A girl named Corinthia, with prissy nature in all that she did, an imaginative mind that’d wished for beautiful impossible things, and a sweet heart that’d worry for everyone else‘s but her own, woke up with this feeling of pain. When all seemed wonderful for her, with a mommy and daddy that were back together, two twin sisters to play with and a ducky that she always held and slept with, no longer seemed wonderful anymore because of this sickness.
“What’s wrong?” her mother asks.
“My tummy hurts.”, she groaned.
“Ahww. Okay, just rest some more, and I’ll make you some tea.”
“Hmkay” she replied.
This kind of day she woke up on, became into the rest of the days she woke up on making all worry, to send her to medical attention. Powders were poured into her drinks before drinking, pills were swallowed before eating, and only certain foods were eaten, which made the girl very sad.
It began when I was eleven. It was during the 5th grade when I was sick. I’d had this sickness that made me have trouble eating and digesting my food. I always had this feeling that eating was wrong, which made me not eat normally when I was supposed to. I then became thinner and a bit below the average weight for my age then. I was 72 pounds in the 5th grade, and eating wasn’t my favorite thing.
“Krin you have to go to school.

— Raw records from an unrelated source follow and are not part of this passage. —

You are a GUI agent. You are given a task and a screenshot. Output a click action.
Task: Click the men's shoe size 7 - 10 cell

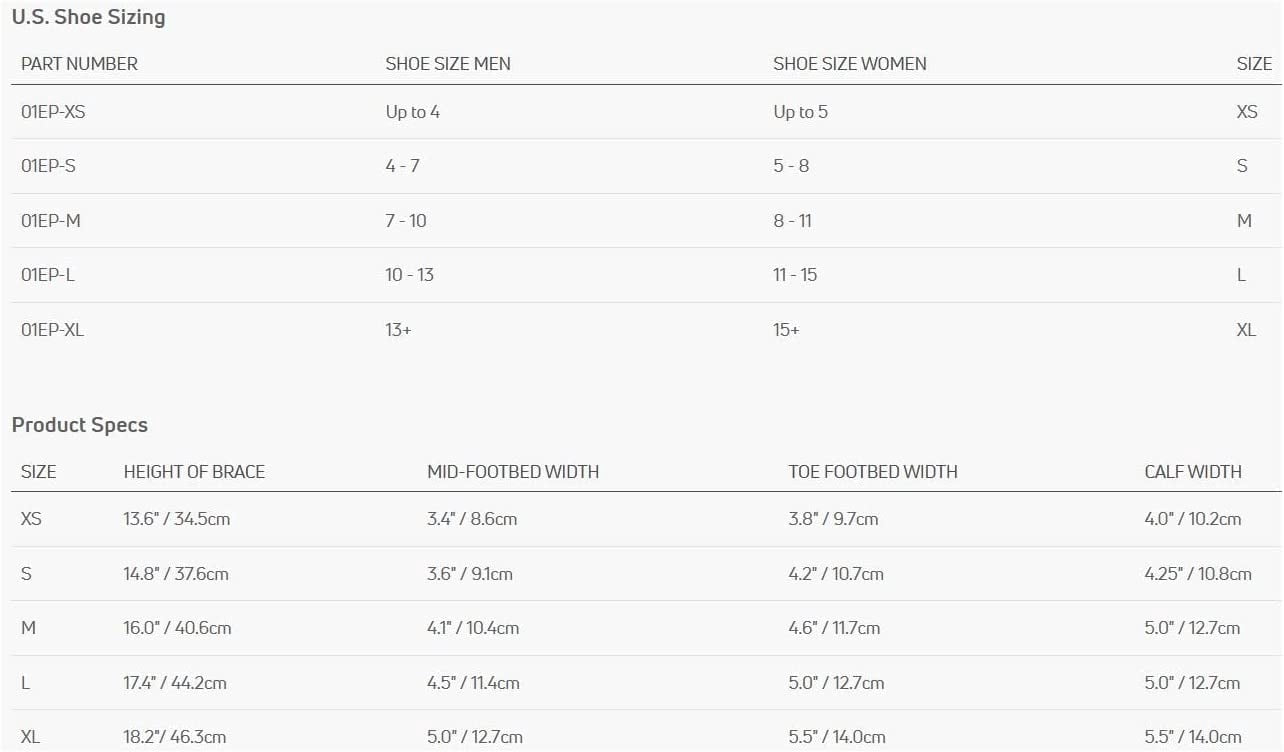click(x=406, y=221)
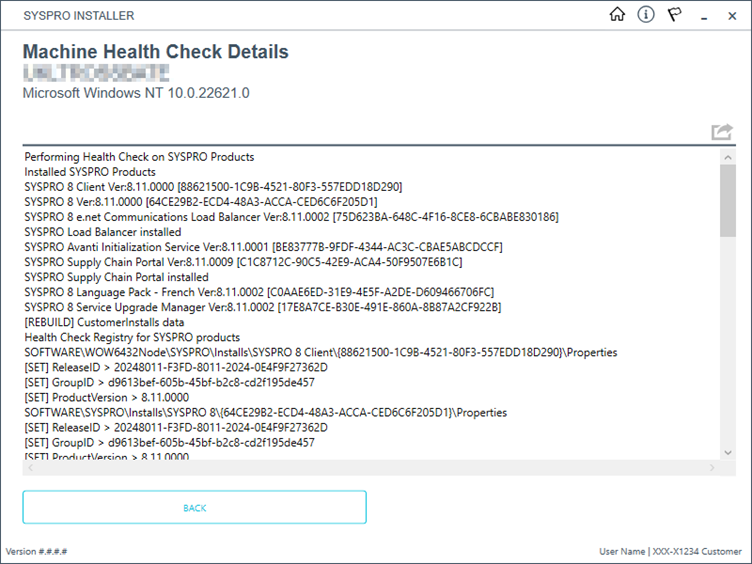The width and height of the screenshot is (752, 564).
Task: Click the 'Machine Health Check Details' heading
Action: tap(155, 52)
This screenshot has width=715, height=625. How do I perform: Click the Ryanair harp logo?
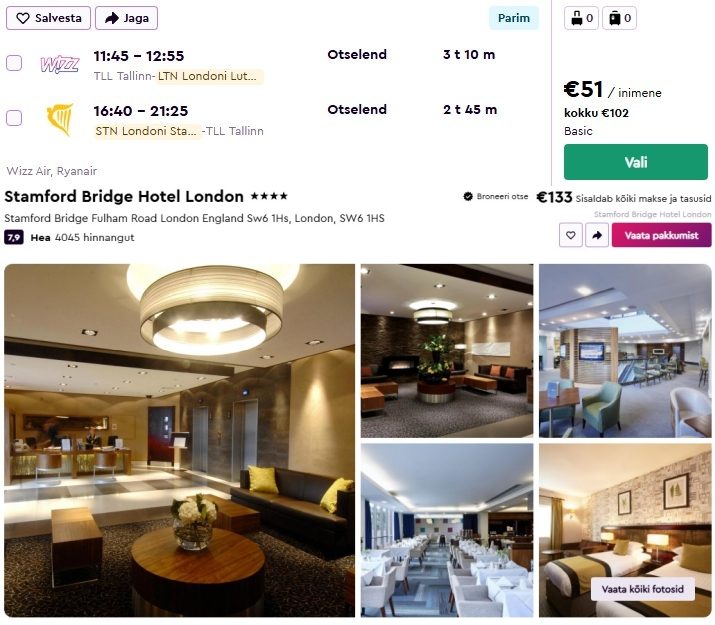click(60, 119)
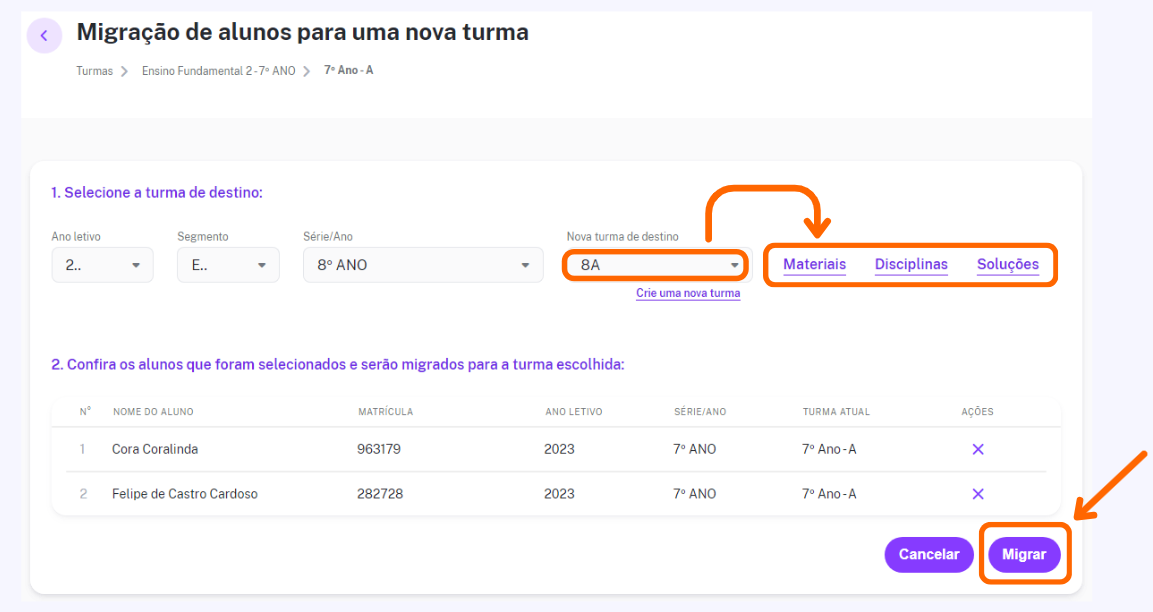This screenshot has height=612, width=1153.
Task: Select the Cora Coralinda row name
Action: coord(155,449)
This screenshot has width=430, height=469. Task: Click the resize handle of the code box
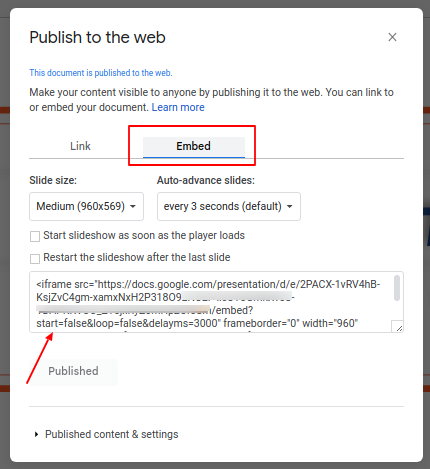[x=397, y=326]

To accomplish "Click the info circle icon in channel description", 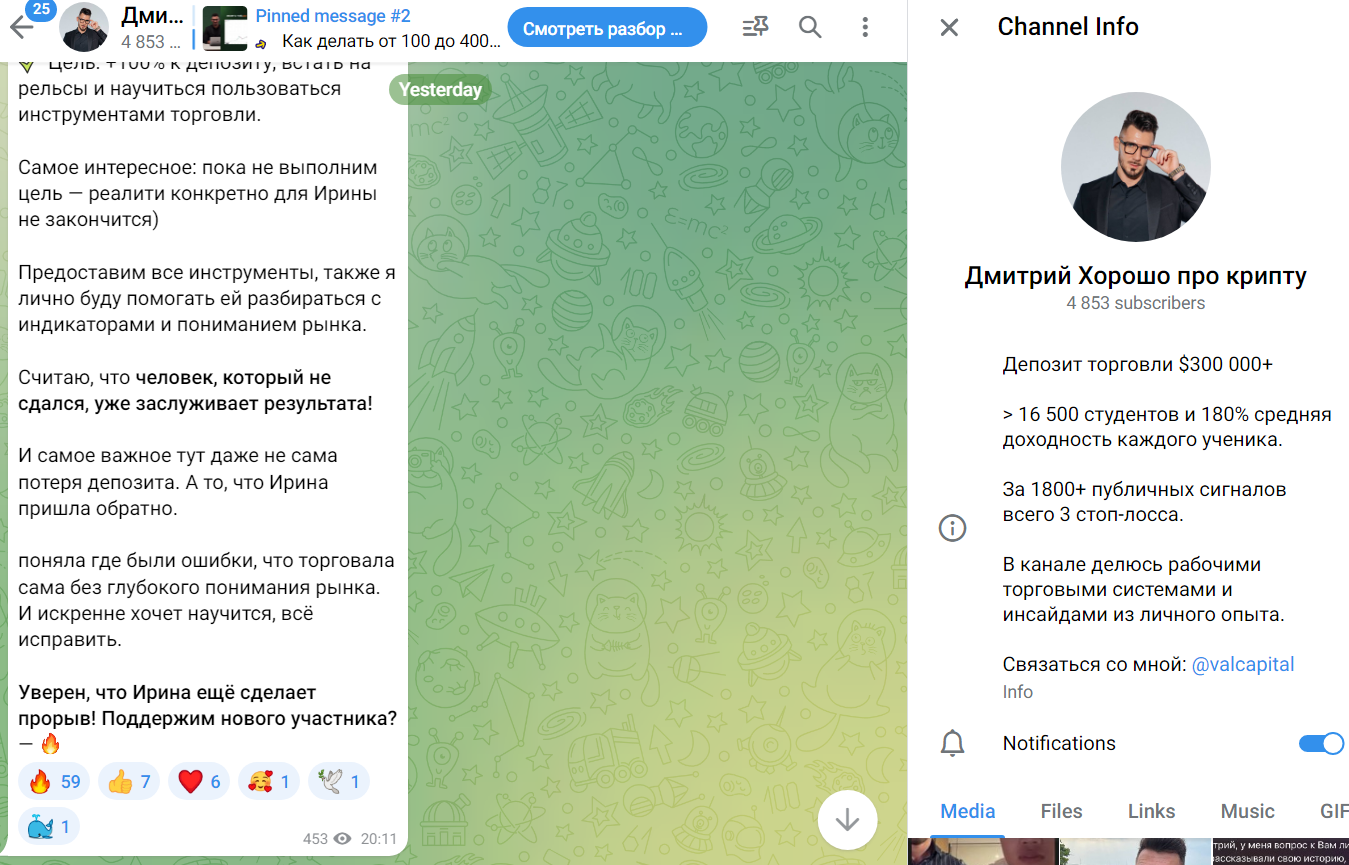I will pyautogui.click(x=952, y=528).
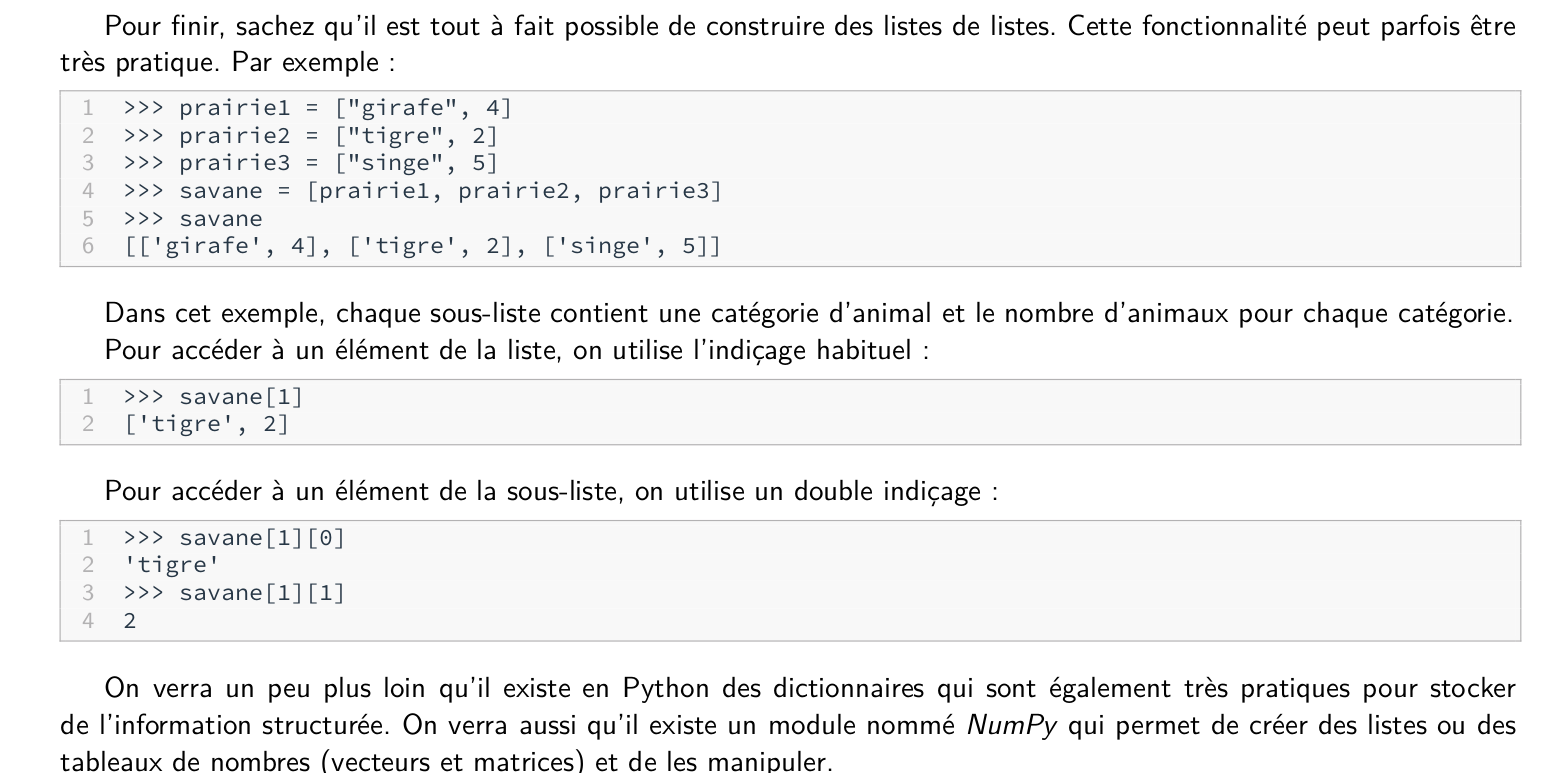Click the prairie1 assignment code line
Viewport: 1546px width, 773px height.
click(317, 109)
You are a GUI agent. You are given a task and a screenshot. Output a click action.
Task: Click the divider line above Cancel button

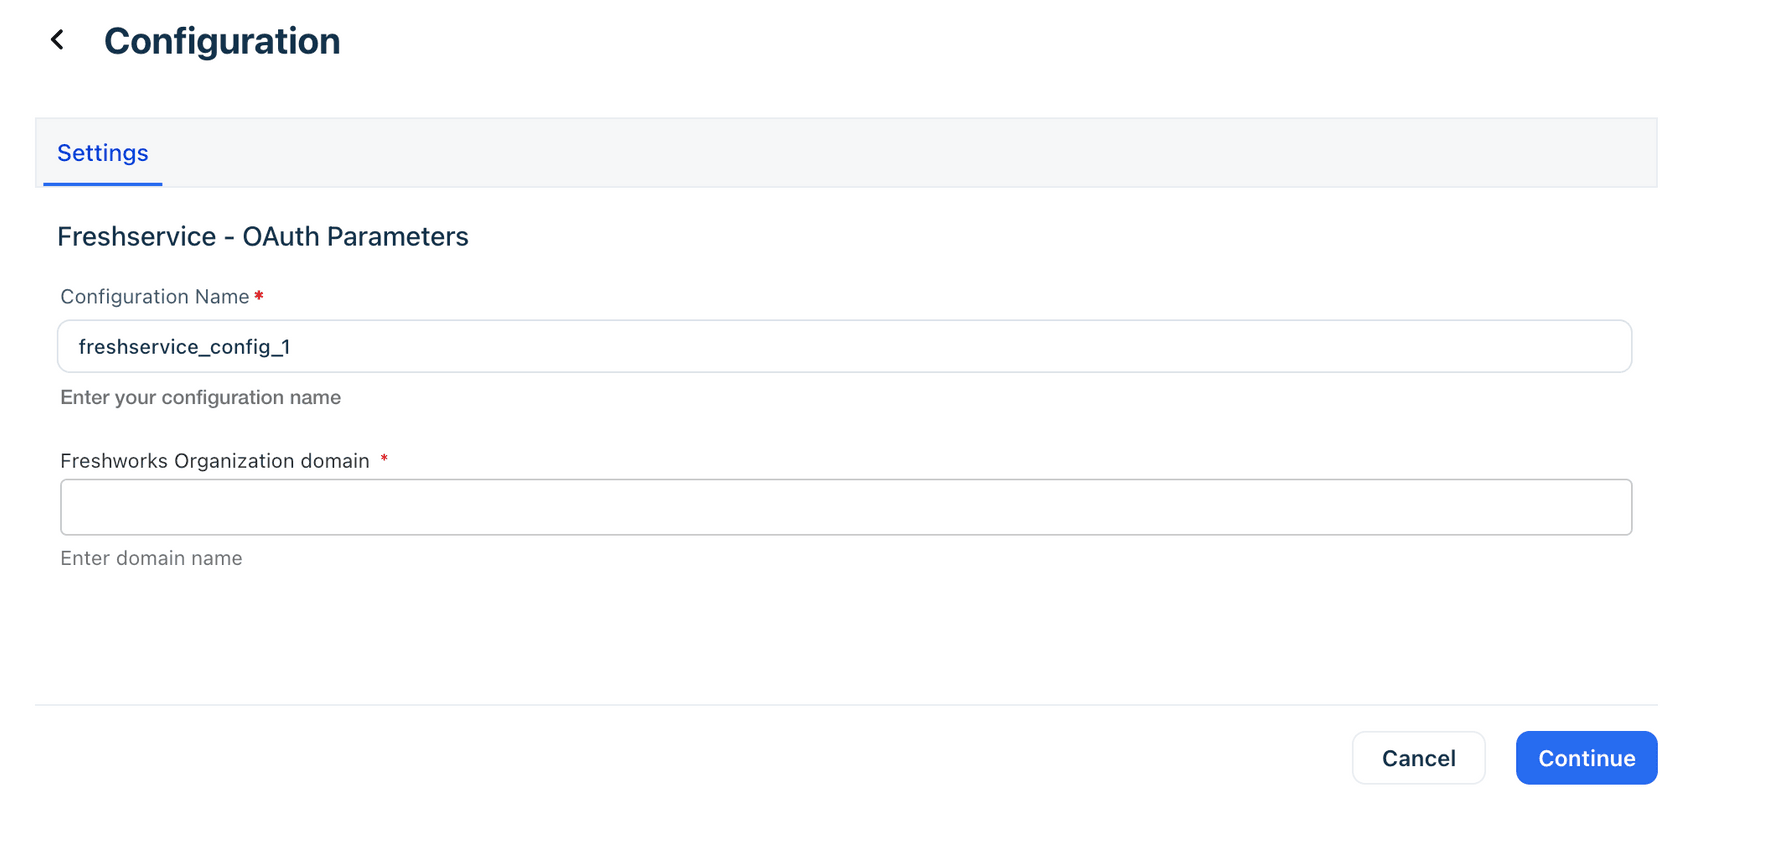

You can’t stay home all day”, my mother says.
“I don’t know, but maybe I’ll try.”
“Okay, get dressed.”
I was missing lots of school because of this, or when I did go, I’d always have the school nurse call to be picked up early. Soon I had to be hospitalized. I was diagnosed with a serious intestine issue that made me not be able to eat normally or go to the the bathroom normally, and always feel terrible pain. The pain I felt was this feeling of something choking the lower part of my tummy.
“The ultrasound monitor shows a lot of unwanted stool that’s worsening the problem, so we’ll have to keep her for at least three days for treatment.”
“What kind of treatment?”, my mother says.
“Well, it's not easy, but when the doctor returns, we’ll show you.”
“It’s simple, but difficult if she can’t handle it. All we’ll do is fill you up with a laxative but it requires this tube down your nostril, so you’ll need to be really still”, says the doctor.
The feeling of this thick string winding down inside of me happened. I then sat there looking at the ceiling while hearing the flow of liquid come within me. The time I was in the hospital made me scared not only because the reasons of why I was there, but from how I saw other children just like me who were also sick, making me wonder if I were to get better and become well or if I were not to get better. I also wondered about when I could return to school, and I then began to remember some of my friends from school that were worried about me, which made me question “why couldn’t I be healthy like them? Why am I this way?” I just simply questioned reasons for not being normal, realizing I wasn’t like everyone else, and that I was me, sick. Laying with me on my hospital bed was my stuffed duck, named Ducky. I had him ever since my 7th birthday, and seeing him gave me comfort that I would return home and that there wouldn’t be another birthday party but some other kind of celebration for just me.
When I left the hospital, my sisters greeted me home, happy to see I was feeling better, and I started to feel happy too because I was feeling better. At home I was also given gifts of more stuffed animals, cozy pajamas, and get well cards from family. When I returned to school, the same thing happened. Everyone in my class wrote me a huge “happy you’re back” card and my teacher even gave me this huge green and pink stuffed caterpillar. But after feeling temporarily happy, I still wasn’t happy because I still had to recover and become healthy like I once was before. I then felt as if I’d always be this “food freak” person and not eat the things that were my favorite before. These were my first stages of depression.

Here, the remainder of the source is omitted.